The Providence Preservation Society’s 2012 Providence Symposium brings together a diverse group of speakers in downtown Providence to examine both the past and future of the historic preservation movement in the city. This year’s event — Not Always Pretty: Behind the Façade of Historic Preservation in Providence — explores the more nuanced and less pretty stories behind the 50+ years of preservation in our city, from the demolition and replacement of homes on Benefit Street, to removing historical interiors to “preserve” them in museums, to deciding what to do with the ‘ugly’ Brutalist buildings, and the politics and policies behind how, and by whom, the decisions are made.

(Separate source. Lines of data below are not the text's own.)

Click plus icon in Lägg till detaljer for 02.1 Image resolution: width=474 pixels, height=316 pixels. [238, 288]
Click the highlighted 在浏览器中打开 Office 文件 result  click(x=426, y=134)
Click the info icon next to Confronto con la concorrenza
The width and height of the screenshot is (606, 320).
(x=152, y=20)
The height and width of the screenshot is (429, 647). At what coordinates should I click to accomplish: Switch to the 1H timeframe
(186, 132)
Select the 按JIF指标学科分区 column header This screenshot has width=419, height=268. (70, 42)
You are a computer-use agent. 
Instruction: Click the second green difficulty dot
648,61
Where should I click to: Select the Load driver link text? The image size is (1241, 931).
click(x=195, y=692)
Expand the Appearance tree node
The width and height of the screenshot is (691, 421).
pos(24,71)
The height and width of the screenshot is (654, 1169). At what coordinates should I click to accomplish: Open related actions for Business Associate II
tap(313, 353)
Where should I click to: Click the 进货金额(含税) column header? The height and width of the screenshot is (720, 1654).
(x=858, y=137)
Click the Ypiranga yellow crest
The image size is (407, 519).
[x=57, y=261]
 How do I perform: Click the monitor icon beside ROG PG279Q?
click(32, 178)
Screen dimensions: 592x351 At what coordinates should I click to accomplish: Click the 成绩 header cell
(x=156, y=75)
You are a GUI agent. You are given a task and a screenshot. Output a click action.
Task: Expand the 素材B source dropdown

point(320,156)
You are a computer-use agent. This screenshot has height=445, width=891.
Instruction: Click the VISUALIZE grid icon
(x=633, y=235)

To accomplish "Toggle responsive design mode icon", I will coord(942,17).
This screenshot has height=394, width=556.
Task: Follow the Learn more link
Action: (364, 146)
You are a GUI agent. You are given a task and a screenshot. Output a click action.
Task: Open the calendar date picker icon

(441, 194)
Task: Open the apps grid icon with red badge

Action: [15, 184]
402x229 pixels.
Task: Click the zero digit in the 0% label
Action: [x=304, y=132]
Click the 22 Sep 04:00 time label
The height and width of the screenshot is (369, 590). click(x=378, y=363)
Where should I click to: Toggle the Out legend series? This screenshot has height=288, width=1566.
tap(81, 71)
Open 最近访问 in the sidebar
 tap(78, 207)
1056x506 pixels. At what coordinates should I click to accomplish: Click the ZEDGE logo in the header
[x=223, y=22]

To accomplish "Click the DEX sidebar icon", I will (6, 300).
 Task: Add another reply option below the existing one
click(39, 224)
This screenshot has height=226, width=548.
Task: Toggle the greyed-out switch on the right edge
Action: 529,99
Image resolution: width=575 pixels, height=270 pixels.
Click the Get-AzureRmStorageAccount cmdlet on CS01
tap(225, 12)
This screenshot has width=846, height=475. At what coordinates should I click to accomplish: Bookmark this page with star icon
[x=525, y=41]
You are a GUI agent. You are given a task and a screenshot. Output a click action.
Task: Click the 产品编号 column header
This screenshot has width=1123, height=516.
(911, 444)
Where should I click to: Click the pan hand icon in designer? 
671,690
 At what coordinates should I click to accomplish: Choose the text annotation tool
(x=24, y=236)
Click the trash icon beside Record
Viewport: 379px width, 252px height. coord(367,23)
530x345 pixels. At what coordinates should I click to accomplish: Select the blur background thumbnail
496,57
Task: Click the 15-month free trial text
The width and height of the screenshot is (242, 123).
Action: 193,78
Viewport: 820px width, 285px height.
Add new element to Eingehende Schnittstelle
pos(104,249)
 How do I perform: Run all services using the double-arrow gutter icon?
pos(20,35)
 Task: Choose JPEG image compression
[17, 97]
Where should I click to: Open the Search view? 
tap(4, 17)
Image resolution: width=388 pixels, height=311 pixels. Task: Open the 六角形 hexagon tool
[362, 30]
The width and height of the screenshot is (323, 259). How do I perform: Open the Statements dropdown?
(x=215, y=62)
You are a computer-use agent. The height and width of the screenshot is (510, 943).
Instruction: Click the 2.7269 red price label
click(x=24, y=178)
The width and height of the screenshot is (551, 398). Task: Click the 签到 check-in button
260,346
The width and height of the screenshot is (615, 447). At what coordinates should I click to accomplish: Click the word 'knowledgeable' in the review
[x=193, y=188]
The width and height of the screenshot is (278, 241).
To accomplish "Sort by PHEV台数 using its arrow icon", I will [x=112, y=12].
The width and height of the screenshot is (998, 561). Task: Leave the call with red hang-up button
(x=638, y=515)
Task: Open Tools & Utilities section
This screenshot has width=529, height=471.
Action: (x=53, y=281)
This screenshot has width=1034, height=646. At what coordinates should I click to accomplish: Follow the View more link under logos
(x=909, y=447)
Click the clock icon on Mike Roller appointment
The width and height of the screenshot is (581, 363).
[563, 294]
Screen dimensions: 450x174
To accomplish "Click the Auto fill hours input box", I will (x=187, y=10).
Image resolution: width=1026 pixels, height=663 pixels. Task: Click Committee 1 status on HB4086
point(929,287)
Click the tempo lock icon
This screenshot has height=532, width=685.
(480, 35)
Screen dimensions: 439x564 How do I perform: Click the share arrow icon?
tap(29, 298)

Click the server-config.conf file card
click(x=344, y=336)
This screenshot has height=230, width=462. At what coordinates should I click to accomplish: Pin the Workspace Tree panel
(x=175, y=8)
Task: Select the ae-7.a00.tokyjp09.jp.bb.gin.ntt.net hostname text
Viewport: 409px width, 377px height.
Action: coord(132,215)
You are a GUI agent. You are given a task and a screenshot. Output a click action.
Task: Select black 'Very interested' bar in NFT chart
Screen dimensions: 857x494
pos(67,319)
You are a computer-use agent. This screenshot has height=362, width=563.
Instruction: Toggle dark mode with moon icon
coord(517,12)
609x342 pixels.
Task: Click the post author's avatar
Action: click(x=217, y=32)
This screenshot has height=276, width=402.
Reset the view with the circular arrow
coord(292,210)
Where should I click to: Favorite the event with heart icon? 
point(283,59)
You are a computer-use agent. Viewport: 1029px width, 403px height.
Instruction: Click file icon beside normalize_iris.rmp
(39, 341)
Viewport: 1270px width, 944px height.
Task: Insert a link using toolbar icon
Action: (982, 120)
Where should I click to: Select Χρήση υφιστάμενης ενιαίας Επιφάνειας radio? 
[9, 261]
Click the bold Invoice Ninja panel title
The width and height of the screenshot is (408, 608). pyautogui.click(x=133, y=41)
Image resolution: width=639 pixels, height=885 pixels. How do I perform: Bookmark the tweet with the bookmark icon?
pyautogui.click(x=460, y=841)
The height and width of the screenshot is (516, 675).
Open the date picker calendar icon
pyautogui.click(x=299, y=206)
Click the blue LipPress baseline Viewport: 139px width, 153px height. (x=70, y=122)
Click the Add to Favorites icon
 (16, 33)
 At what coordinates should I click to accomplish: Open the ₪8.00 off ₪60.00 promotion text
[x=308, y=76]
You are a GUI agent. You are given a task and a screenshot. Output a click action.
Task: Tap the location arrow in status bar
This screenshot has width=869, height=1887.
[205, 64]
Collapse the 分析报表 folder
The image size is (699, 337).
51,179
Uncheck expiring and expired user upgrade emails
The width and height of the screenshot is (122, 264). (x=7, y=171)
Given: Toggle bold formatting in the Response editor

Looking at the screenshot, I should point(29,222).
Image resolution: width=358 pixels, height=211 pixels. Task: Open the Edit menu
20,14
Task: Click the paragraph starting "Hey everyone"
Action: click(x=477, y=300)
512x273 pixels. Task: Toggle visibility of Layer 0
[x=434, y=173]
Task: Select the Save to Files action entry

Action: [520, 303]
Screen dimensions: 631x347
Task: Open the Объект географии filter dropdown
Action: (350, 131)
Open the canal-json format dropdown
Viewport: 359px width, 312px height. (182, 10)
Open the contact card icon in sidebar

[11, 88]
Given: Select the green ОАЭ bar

Session topics include Tough Choices: The Policies and Politics of Historic Preservation where a panel of city and institutional planners, preservationists and developers will reflect on what aspects in the evolution of cities and neighborhoods are necessary to preserve, how these conclusions are made and who makes these decisions; It’s Not Easy Being Green: Sustainability and Historic Preservation with architects, environmentalists and developers exploring the challenges with historic preservation guidelines that do not always agree with the ever necessary green energy efforts; From Modernist Monuments to Concrete Carbuncles: The Challenges of Preserving Brutalist Architecture with featured speaker Brian Sirman discussing whether what we perceive as “ugly” architecture holds significance for our city; and The Triple-Decker Menace where returning speaker C. Morgan Grefe will discuss the uncomfortable stories related to the immigrant settlement and working class construction that surged in the days of the Industrial Revolution.
Starts with free film screening of “Southside: The Fall and Rise of an Inner City Neighborhood” on Thursday, October 11 at 6:30pm at the RISD Museum Chace Center Metcalf Auditorium.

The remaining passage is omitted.